§ Aim of the exercise
Tally the lines of the records below that include the word "agent", and write down only that tally.

-.-.-

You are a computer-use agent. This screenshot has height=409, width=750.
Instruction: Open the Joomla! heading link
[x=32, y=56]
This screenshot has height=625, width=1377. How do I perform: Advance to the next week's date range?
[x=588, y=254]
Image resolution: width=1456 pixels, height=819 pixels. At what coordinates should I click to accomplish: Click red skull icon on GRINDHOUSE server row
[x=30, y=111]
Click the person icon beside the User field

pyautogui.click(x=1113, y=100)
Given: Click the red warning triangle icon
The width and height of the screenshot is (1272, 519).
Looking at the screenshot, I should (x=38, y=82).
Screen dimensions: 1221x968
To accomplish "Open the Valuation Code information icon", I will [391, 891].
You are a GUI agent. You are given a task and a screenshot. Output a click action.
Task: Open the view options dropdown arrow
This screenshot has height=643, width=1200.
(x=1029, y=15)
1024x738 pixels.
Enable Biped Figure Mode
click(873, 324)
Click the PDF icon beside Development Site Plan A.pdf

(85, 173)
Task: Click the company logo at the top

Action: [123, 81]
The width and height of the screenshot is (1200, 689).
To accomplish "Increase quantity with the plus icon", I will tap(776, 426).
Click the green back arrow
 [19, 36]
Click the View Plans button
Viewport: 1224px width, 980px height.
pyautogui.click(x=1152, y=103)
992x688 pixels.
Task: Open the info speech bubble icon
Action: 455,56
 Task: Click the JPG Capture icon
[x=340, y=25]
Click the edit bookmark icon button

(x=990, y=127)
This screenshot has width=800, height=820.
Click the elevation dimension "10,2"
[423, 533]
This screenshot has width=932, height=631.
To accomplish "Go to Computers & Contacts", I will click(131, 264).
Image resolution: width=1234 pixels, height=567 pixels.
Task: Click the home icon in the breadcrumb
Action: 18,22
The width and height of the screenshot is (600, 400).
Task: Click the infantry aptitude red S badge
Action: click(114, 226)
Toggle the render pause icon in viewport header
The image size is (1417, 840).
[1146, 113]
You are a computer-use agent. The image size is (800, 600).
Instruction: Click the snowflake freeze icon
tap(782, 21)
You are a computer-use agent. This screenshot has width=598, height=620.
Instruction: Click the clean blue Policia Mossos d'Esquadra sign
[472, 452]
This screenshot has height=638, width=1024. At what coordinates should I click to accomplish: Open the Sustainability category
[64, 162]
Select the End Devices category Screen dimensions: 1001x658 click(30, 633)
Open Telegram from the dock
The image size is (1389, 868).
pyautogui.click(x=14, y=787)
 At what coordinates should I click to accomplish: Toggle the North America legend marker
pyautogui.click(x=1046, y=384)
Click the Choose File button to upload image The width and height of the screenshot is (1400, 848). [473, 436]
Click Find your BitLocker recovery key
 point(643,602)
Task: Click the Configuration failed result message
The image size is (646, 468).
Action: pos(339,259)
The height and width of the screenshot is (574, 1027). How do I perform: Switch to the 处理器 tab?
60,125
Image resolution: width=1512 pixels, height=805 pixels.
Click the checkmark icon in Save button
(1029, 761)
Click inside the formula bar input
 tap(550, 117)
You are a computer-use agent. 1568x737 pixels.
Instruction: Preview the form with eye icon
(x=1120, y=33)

-.-.-

§ Problem solution
5